A group of major American hospitals, battered by price spikes on old drugs and long-lasting shortages of critical medicines, has launched a mission-driven, not-for-profit generic drug company, Civica Rx, to take some control over the drug supply.
Backed by seven large health systems and three philanthropic groups, the new venture will be led by an industry insider who refuses to draw a salary. The company will focus initially on establishing price transparency and stable supplies for 14 generic drugs used in hospitals, without pressure from shareholders to issue dividends or push a stock price higher.
“We’re trying to do the right thing — create a first-of-its-kind societal asset with one mission: to make sure essential generic medicines are affordable and available to everyone,” Dan Liljenquist, chair of Civica Rx and chief strategy officer at Intermountain Healthcare in Utah, said.
The consortium, which includes health systems such as the Mayo Clinic and HCA Healthcare, collectively represents about 500 hospitals. Liljenquist said the initial governing members have already committed $100 million to the effort. The business model will ultimately rely on the long-term contracts that member health-care organizations agree to — a commitment to buy a fixed portion of their drug volume from Civica.
While Civica did not disclose which drugs it’s focusing on for competitive reasons, Elie Bahou, chief pharmacy officer of Providence St. Joseph Health, a 51-hospital system spread across seven states and one of the members of the consortium, said the criteria include drugs that underwent price increases of 50 percent or more between 2014 and 2016 and essential medicines that were on national shortage lists.
A 2016 survey commissioned by hospital lobbying groups found that a third of hospital administrators reported that higher drug prices had a “severe” effect on their ability to manage their budgets.
Several hospital leaders said shortages and price spikes on old drugs are managed on a near-daily basis. The cost isn’t just the price of a drug, but the clinical and staff time spent tracking the supply, looking for alternatives and changing protocols. For hospital systems that are in multiple states, the shortage problems are often hyperlocal, too — in one state, morphine might be available while fentanyl is in shortage, while in another, the reverse could be true. So the one solution may not even work systemwide.
“There’s a whiteboard at every one of our pharmacies, and there are 10 to 20 drugs on the whiteboard and a number — that’s the supply they have on hand. And depending on what that number is, they’ll strategize: What are we going to do,” said Bob Ripley, chief pharmacy officer of Trinity Health, one of the health systems in the consortium.
Civica Rx’s first drug could hit the market next year, and the company has committed to a transparent pricing model, without secret rebates that are common throughout the pharmaceutical industry.
Martin VanTrieste, chief executive of Civica, worked in the traditional pharmaceutical industry for decades — most recently at biotech giant Amgen — and said that he came out of retirement to take on the role with two requirements: He’d work without pay, and the company had to remain focused on patients. The question of how big the company might grow, he said, depends on how the market reacts.
“We want the marketplace to take care of itself and work, so if the entrance of Civica with 14 drugs — and the threat we can do more, pretty quickly, makes the marketplace work better, probably we don’t grow much bigger than that,” VanTrieste said. “But if the marketplace is broken and can’t be fixed by adding just 14 drugs,” the company could expand much more.

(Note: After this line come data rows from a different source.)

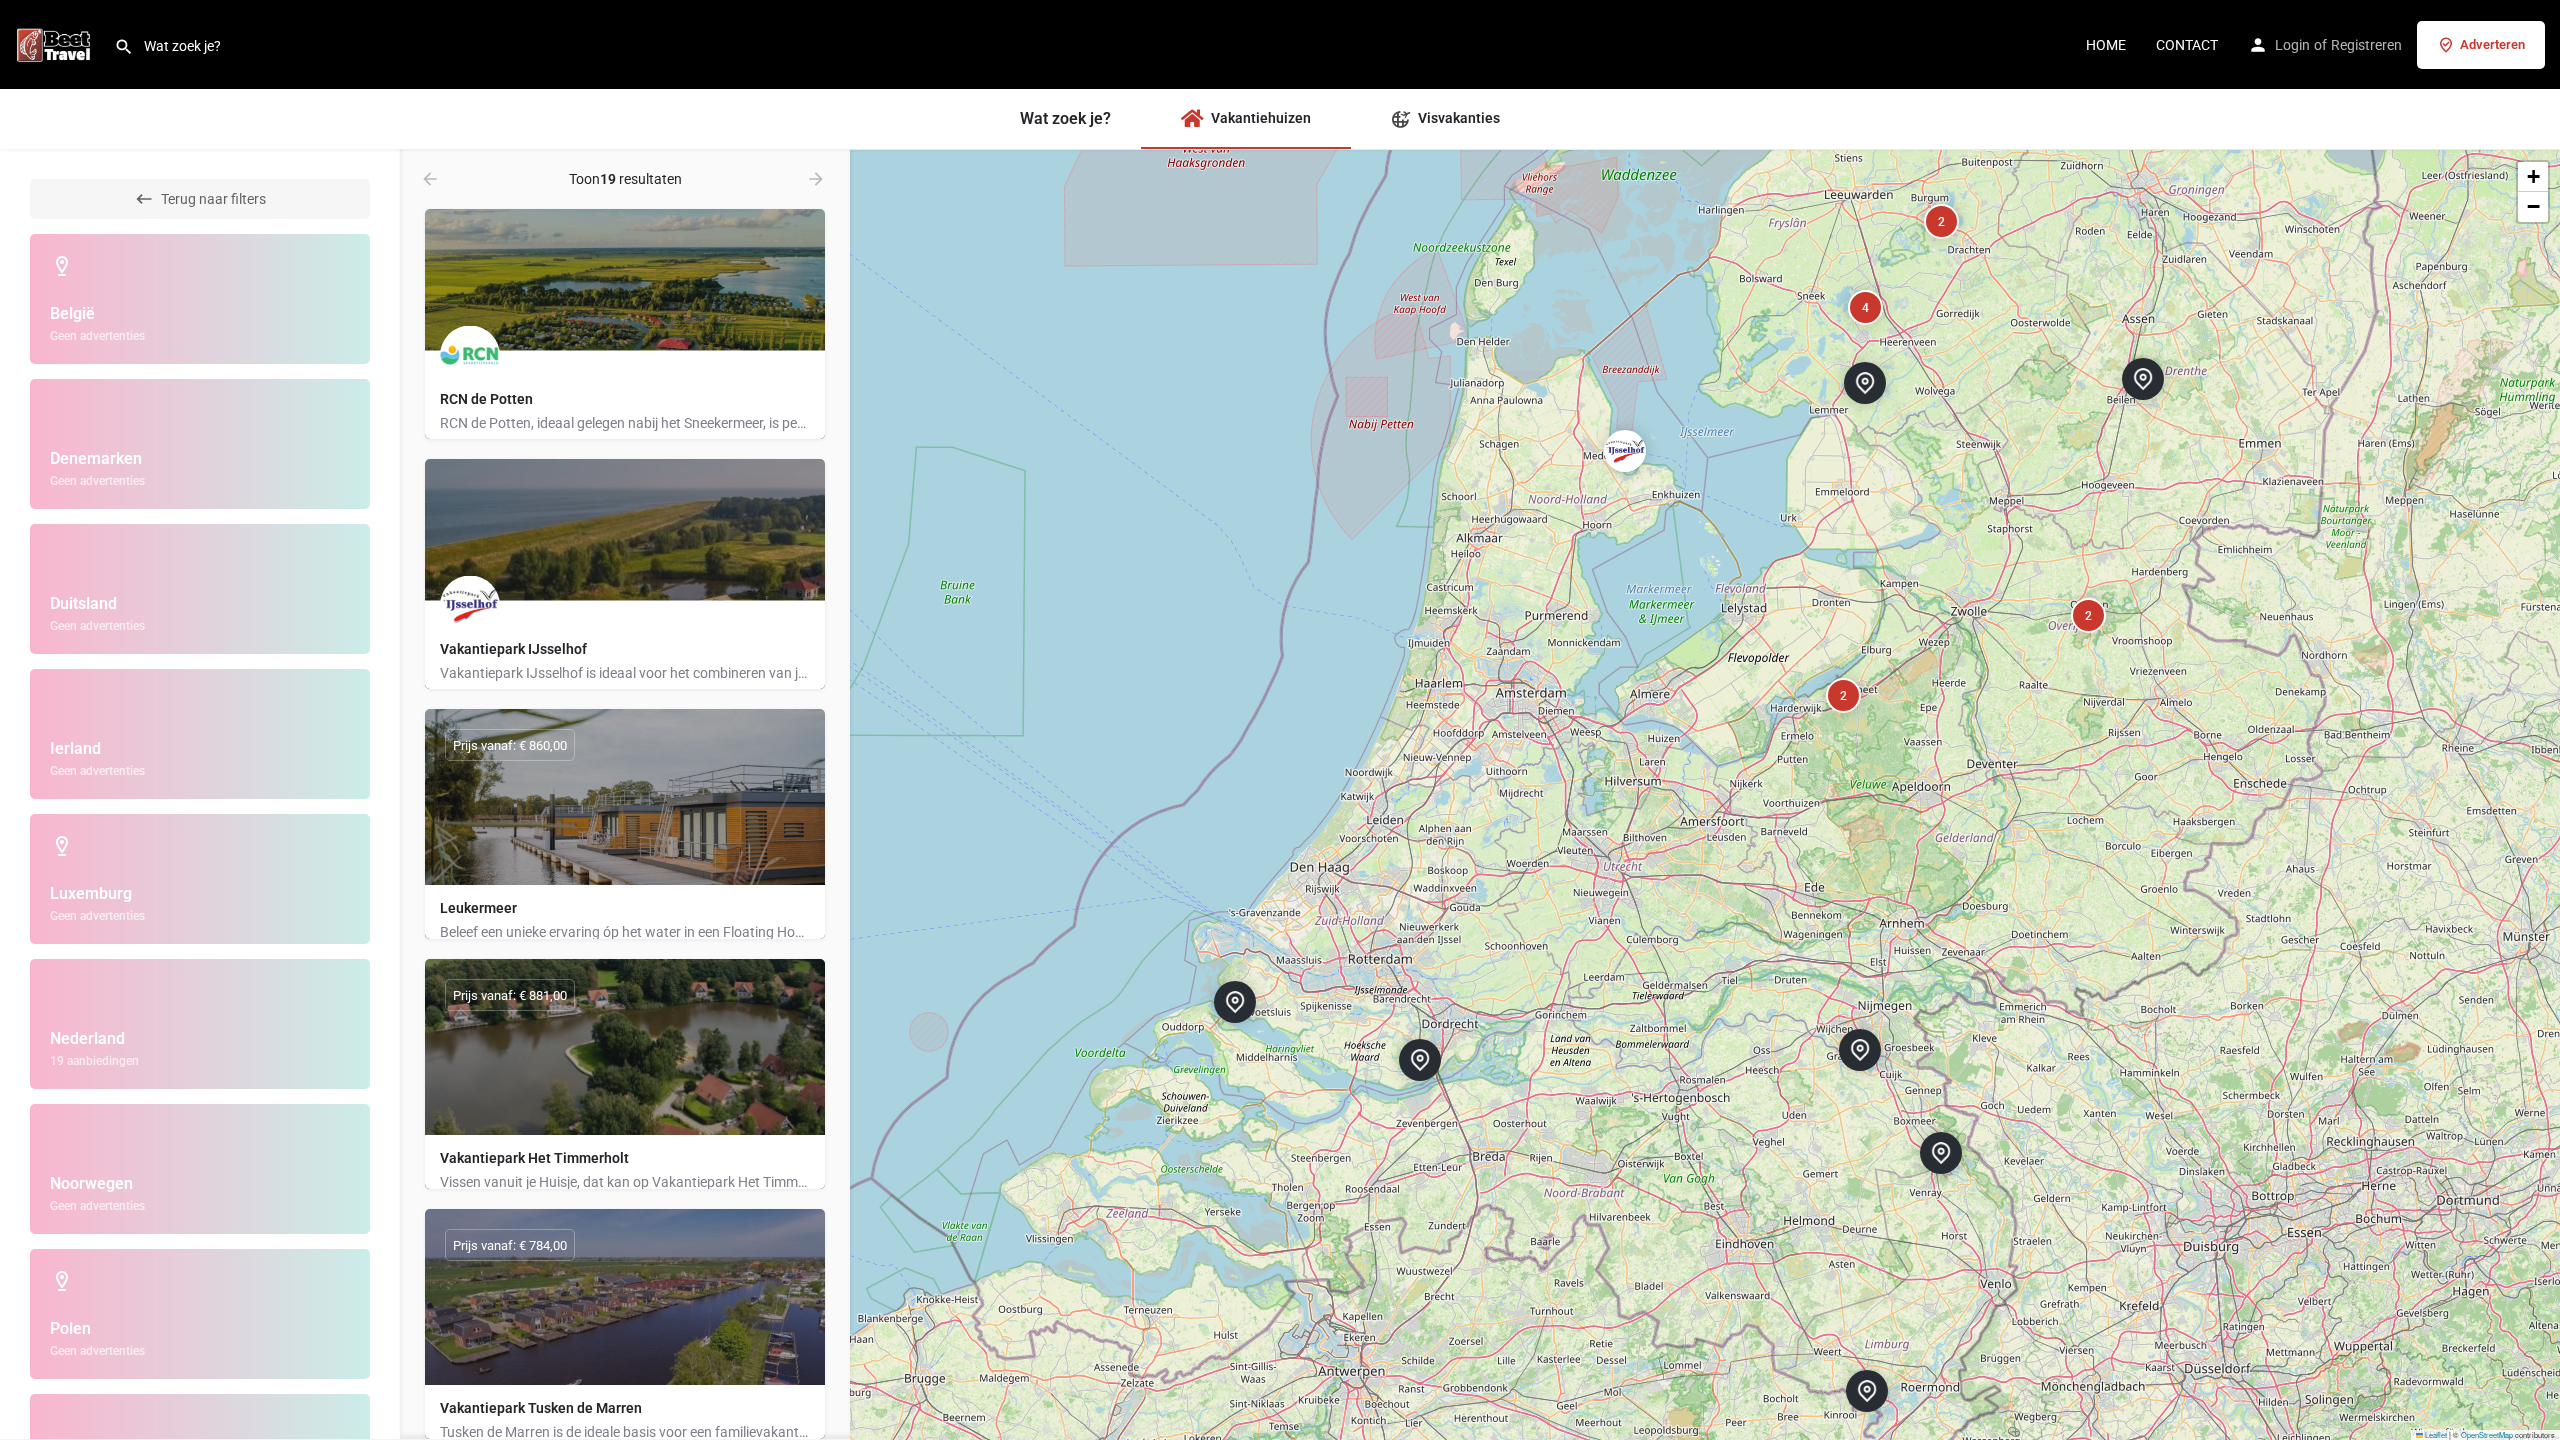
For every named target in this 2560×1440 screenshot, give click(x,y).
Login (2292, 45)
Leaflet (2435, 1434)
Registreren (2366, 45)
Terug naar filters (213, 199)
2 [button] (2088, 616)
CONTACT (2187, 45)
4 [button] (1865, 308)
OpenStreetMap (2487, 1434)
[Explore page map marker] (1420, 1060)
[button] (1436, 1076)
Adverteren (2492, 44)
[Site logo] (57, 43)
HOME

There are risks to the idea. Civica’s leaders have discussed the possibility that other companies that make the generic drugs will temporarily cut their prices in an effort to maintain market share. But Civica leaders say the model of guaranteeing a steady supply at a fair, transparent price will be attractive to hospitals. Since the effort was first outlined in January, health organizations that represent a third of the nation’s hospitals have expressed interest.
“The risk of doing nothing is that we’ll continue with the same price escalations and shortages we’ve had,” Amy Compton-Phillips, chief clinical officer of Providence St. Joseph Health, said. “The risk of doing nothing to me seems higher than actually trying creative solutions to solve the problem.”